Hangimiz kahraman olmayı istemedik? geceleri başımızı yastığa koyunca kötülerle kaç kez savaştığımızı saymaya gerek bile yok. Mesela benim kahramanım Ten Ten, süper kahramanım ise Örümcek Adam idi. Burada bir ayrım yapmakta fayda var. "Kahramanların" çoğu sıradan insanlardır. Doğaüstü güçleri yoktur, dünya dışı varlıklar değildirler ve hiçbir şekilde radyoaktiviteye maruz kalmamışlardır. Onlar kötülere karşı savaşı, akıl ve bedensel güçle kazanırlar.
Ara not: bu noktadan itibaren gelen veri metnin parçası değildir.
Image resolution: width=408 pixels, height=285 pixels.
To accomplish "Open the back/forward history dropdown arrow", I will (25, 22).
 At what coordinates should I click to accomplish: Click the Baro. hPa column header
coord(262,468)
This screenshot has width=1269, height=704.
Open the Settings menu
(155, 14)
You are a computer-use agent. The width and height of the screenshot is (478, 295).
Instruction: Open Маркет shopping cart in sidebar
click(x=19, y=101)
Bu yüzden de daha çok saygı görürler. Öteki tarafta ise "süper kahramanlar" vardır. Bunlar tamamen insanoğlunun zihninden çıkma "yaratılmış"lardır.
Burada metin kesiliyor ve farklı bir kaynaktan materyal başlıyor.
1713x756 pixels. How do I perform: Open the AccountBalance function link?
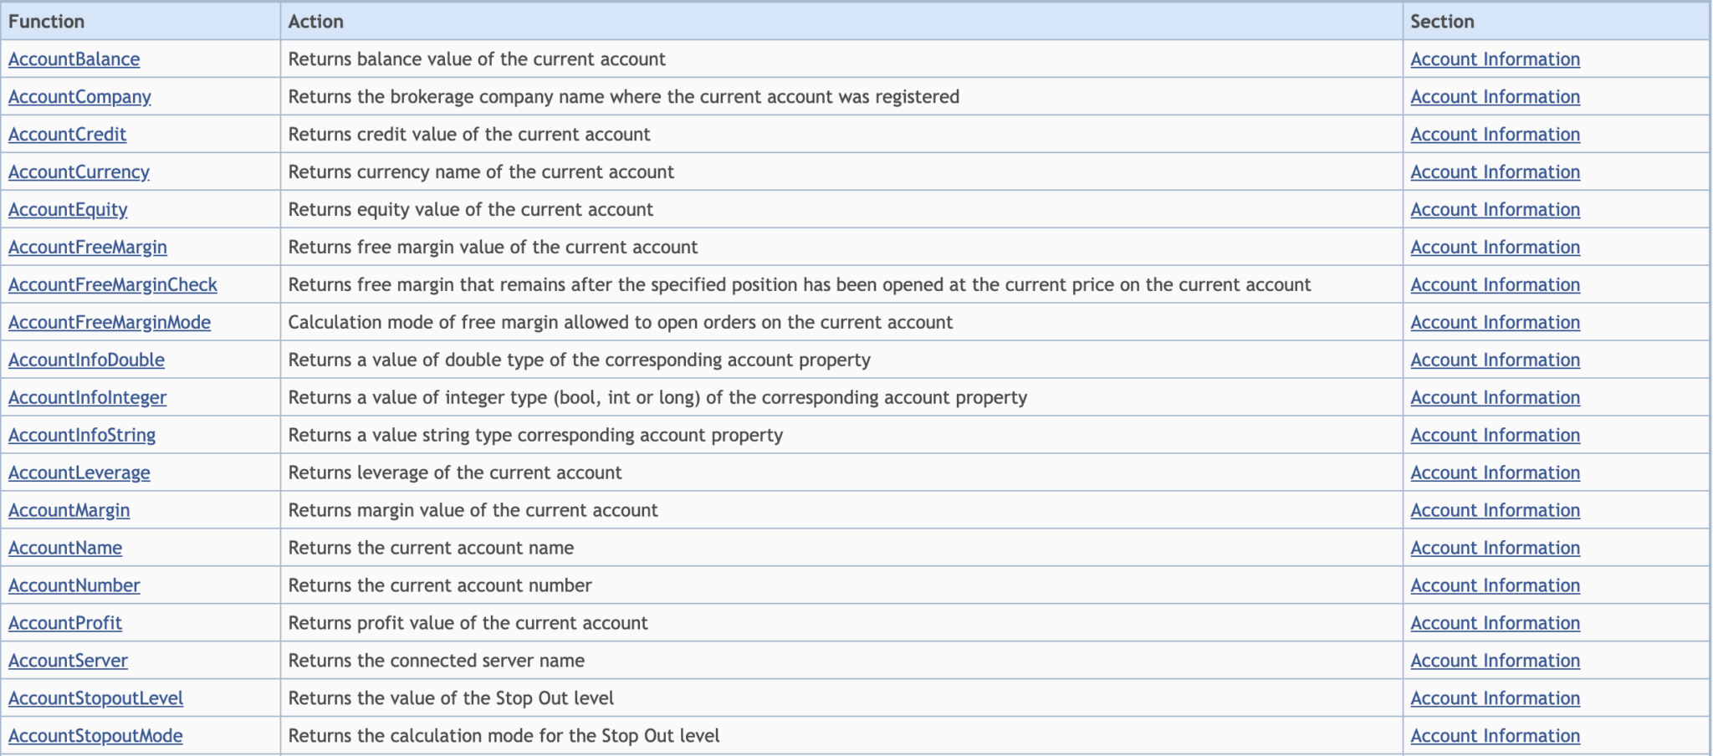pos(74,59)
Mayıs ayında ardı ardına Amerika'da ve dünyada vizyona giren iki film, Kick-Ass ve Defendor (şimdilik bizim sinemalardaki gösterim durumu muamma), bilinen süper kahraman öykülerinin ters yüz edilmiş ama onlara öykünen yapısıyla dikkate değer işler. Hiçbir "özel" gücü olmayan süper kahramanlar! Hollywood'da bu denli insana yakın gerçek öyküler görmek şaşırtıcı oluyor. Zira, çizgi roman dünyasına genelde gişede yüksek hasılat hedefiyle sırnaşılıyor. Sadece eğlenceli dünyalar yaratmaktaki ustalığı tartışılmaz olan bu sistemin, zamanla çok fazla tekrara düşüp ortaya keyiften ve başarıdan yoksun işler çıkarmasının yarattığı bir tıkanıklık söz konusuydu. Bu iki filmin, insan zihninden çıkmış "yaratılmış" süper güçlerin kodlarıyla gerçek dünyaya ait kahramanlık öykülerine yönelmesi ise başlı başına Hollywood'da yeni bir dönemin başladığının işareti gibi.

Demir Adam, Superman, Hulk ve Örümcek Adam gibi çizgi romanların yaratıcısı Marvel Comics'in son numaralarından biri Kick-Ass. Yazar Mark Millar'ın zihninden çıkanları John Romita Jr.'ın çizgileriyle buluşturan roman, sert ama bir o kadar gerçekçi tonuyla, Marvel evreninde kendine farklı bir yer buluyor. Bu farklılıksa, kendi yarattıkları eşsiz süper kahraman dünyasını, sıradan insanların sıradan yaşamlarına adapte etmesinden geliyor. Elbette bu yapı Hollywood'un gözünden kaçmadı ve sinemaya devşirilmekte gecikilmedi.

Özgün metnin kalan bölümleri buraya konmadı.